Thirty-six years ago as a young Pharmacy post-graduate, I was introduced to the “Continuous Process”. Merck commissioned the plant housing this process in the late 1970’s in the Shenandoah Valley of Virginia. Building on the company’s experience with continuous chemical processing, the plant manufactured a blockbuster (at the time) anti-hypertensive “Aldomet”, Methyldopa Tablets, USP. At the peak of production, 2-4 million tablets were produced per shift, dependent on strength. In a 3 floor facility, raw materials were fed from bulk hold hoppers, granulation was continuous. Film coating was applied in large fluid bed coaters, and final tablets were packaged from tote bins, feeding the packaging lines below. The entire process was computer controlled, but, since computers of the time frequently crashed, a back-up synaptic panel was available. A picture of the Control Room for the process was featured in Remington, The Science and Practice of Pharmacy. Analytical testing was the largest lag time, as the batch was finished within a day and had to wait for release to package. The facility ran well into the 1990’s aided by the reduced manpower requirements of an automated process. It even claimed an electronic batch record and early day elements of Computer Validation, well ahead of the time.
Flash forward to 2016; at the ISPE Annual Meeting in Atlanta, Georgia last month, several sessions were given to Continuous Manufacturing (CM) and its advantages and challenges. This included a presentation by Michelle D. Baily from Vertex on “Validation for Continuous Manufacturing and Inspection Readiness.” Both Vertex and Janssen have approved products made by Continuous Manufacturing. These efforts in automation were facilitated by the Draft Guidance “Advancement of Emerging Technology Applications to Modernize the Pharmaceutical Manufacturing Base, December 2015”. The ISPE has also published a White Paper on “Regulatory and Quality Considerations for Continuous Manufacturing” in January 2015 to help guide firms through the Quality and Regulatory considerations of the evolving technology.

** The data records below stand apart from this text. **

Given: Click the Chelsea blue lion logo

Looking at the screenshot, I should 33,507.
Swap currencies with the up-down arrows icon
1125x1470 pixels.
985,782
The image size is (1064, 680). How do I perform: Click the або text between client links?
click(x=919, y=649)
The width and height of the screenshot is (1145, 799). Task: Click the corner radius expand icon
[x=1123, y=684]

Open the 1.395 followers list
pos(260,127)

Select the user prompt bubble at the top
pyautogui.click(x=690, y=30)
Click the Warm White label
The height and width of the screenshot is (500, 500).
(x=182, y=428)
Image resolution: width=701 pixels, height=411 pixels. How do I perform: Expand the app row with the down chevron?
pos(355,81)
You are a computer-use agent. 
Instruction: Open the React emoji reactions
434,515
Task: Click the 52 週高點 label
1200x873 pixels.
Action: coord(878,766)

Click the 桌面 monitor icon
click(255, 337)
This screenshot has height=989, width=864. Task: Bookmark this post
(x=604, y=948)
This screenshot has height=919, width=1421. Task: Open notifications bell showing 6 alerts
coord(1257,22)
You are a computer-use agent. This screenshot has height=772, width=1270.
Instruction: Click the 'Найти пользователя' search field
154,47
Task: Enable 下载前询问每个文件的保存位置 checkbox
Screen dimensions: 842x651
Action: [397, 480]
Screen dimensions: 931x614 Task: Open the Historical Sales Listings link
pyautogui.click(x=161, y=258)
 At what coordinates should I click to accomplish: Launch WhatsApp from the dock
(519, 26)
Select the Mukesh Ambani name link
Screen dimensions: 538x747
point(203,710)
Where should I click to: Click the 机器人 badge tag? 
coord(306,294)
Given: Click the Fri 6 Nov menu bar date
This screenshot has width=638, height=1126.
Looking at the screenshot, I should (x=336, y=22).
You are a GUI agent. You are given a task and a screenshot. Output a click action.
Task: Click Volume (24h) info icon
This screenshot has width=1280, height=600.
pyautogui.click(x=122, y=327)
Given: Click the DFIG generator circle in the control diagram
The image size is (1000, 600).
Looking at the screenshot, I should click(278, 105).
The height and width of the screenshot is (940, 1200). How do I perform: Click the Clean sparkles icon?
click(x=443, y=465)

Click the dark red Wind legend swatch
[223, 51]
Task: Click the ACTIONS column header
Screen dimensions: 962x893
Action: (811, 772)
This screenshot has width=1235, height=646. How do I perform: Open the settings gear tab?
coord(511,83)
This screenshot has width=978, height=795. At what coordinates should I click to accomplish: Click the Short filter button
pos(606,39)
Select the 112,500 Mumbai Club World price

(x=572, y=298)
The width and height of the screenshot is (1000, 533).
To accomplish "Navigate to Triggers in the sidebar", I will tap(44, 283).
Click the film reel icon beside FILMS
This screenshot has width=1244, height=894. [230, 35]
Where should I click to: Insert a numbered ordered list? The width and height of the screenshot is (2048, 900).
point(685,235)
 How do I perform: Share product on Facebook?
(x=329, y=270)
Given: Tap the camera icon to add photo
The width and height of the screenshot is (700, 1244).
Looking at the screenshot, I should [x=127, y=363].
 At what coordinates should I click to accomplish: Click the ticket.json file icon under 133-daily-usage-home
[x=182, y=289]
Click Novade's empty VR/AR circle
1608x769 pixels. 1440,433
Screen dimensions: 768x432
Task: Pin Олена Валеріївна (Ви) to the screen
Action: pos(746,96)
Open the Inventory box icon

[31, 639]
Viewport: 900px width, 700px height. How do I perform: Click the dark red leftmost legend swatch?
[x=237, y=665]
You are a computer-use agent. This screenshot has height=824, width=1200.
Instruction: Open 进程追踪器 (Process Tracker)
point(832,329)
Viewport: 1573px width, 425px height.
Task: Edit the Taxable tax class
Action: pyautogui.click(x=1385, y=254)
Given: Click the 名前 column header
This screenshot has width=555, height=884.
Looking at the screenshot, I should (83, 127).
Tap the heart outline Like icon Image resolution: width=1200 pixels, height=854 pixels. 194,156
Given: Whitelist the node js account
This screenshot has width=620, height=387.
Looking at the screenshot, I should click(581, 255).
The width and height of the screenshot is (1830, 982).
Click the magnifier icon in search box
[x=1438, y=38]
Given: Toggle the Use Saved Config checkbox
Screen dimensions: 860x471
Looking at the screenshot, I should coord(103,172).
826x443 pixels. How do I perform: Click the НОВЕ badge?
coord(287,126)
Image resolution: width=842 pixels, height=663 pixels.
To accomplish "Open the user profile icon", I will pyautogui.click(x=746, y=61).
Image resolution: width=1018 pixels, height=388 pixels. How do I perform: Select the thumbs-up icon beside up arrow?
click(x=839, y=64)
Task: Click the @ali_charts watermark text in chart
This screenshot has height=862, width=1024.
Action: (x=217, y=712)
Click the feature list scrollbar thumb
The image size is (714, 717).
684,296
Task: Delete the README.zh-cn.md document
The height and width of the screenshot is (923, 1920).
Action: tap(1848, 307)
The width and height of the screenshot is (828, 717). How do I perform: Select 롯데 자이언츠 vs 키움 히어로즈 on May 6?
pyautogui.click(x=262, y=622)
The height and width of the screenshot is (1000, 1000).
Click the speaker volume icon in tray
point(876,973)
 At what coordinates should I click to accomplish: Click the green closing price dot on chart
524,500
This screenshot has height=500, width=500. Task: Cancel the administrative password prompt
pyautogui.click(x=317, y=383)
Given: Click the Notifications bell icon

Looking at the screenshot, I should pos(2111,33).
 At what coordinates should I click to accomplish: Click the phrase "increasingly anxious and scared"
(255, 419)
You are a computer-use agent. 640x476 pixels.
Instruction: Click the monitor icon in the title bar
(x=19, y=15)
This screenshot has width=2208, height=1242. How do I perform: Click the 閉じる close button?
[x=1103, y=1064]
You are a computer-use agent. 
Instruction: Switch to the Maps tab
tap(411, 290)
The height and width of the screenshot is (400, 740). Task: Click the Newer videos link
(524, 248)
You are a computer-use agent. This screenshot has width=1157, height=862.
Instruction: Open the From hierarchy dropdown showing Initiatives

In the 1980’s, the concerns with Quality and Processing for CM were Batch/Lot configuration, start-up and stops of the process, changing raw material characteristics, cleaning of the process/carryover, training, and change control. Today’s list of concerns reads much the same; however, advances in Process Analytical Technology aided by today’s computer/automation platforms have minimized some concerns. The possibility of real-time release eliminating testing lag is a real possibility. A robust Supplier Quality Management Program combined with continuous monitoring of critical control parameters can minimize material drift. The FDA is collaborating with industry in such forums as the OPW Regulatory Science Program on Continuous Manufacturing, BARDA-FDA Continuous Manufacturing Innovations Initiative, and CSOPs (an industry-academia initiative researching continuous manufacturing). The Biotechnology Industry may be further along the learning curve with many current biotech processing adaptable to Continuous Manufacturing, especially in monoclonal antibody processes, which already use elements of continuous processing. Several generic companies have moved to elements of processing, such as continuous coating for large volume OTC medications.
The day of the blockbuster product warranting an entire facility may be over, but a small nimble module with PAT can offer unsurpassed control and throughput. As Jannsen and Vertex have shown, it could be the right solution once again for the right molecule.